Mayor Andre Dickens to host Trinity Central Flats groundbreaking, launching 218-unit affordable housing project near City Hall

A long-stalled downtown housing site moves into the construction phase
Atlanta Mayor Andre Dickens is scheduled to host a groundbreaking ceremony for Trinity Central Flats, an affordable housing development planned for 104 Trinity Avenue SW in the South Downtown/City Hall corridor. The project is slated for a city-owned parcel at the corner of Trinity Avenue and Central Avenue, directly adjacent to Atlanta City Hall and near major transit connections and employment centers.
The event marks a visible milestone for a site that has been discussed for years as part of efforts to add income-restricted rental housing in the city’s core, where residential supply has lagged behind demand and where land constraints make large projects difficult to assemble.
Project scope: a high-rise with income-restricted apartments and ground-floor uses
Plans for Trinity Central Flats call for a 10-story building with 218 affordable rental units. Public materials describing the development also outline ground-floor commercial space and a broader mixed-use concept intended to activate a prominent corner in South Downtown.
While development descriptions have varied over time as financing and costs have been updated, the current program is centered on producing new, deed-restricted units in a walkable location near civic offices and downtown services.
Location: 104 Trinity Avenue SW, near the City Hall campus
Scale: 10-story residential building
Housing: 218 income-restricted rental units
How the project is being financed
The development is structured as a public-private effort involving the city’s redevelopment apparatus and affordable-housing finance tools commonly used to reduce borrowing costs and support long-term rent restrictions. Actions taken by Invest Atlanta in 2025 included authorization of $35 million in financing tied to Trinity Central Flats. Other project materials reference layered funding typical for large affordable developments, including tax-exempt bond financing and Low-Income Housing Tax Credits.
Separately, earlier board and committee documents reflect ongoing adjustments to the project’s financing plan as market conditions and construction costs evolved.
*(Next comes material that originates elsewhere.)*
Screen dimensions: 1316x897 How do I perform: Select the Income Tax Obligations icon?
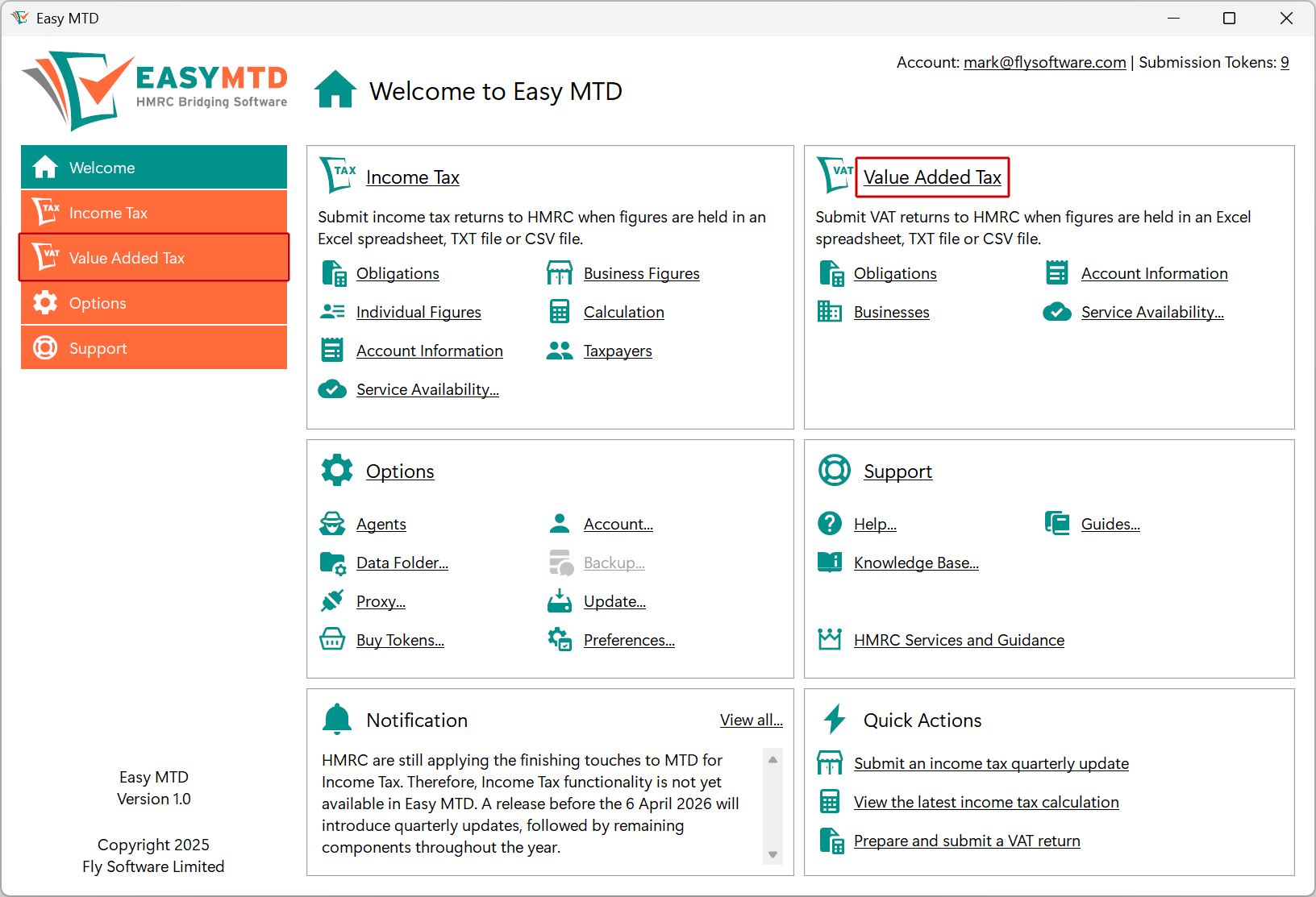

Trinity Central Flats is positioned as a downtown affordable-housing addition on publicly controlled land, combining city participation with regulated-housing finance.
Why the location matters for Atlanta’s housing strategy
Downtown Atlanta has seen major private investment and redevelopment planning, but the supply of new affordable units in the immediate City Hall area has been limited. Placing income-restricted housing on a central, transit-connected site aligns with Atlanta’s broader goal of expanding affordability while reducing transportation burdens for residents who work in or near the urban core.
City leaders have also emphasized using publicly owned parcels to accelerate housing starts, especially in areas where land prices can make affordability difficult without direct public involvement.
What happens next
With the groundbreaking, the project transitions from planning and financing into construction. Key next steps include finalization of construction timelines, coordination on site logistics in the City Hall area, and continued compliance with affordable-housing requirements tied to the project’s funding sources.
Additional details on construction duration, leasing schedules, and unit targeting are expected to be provided by project partners as work begins.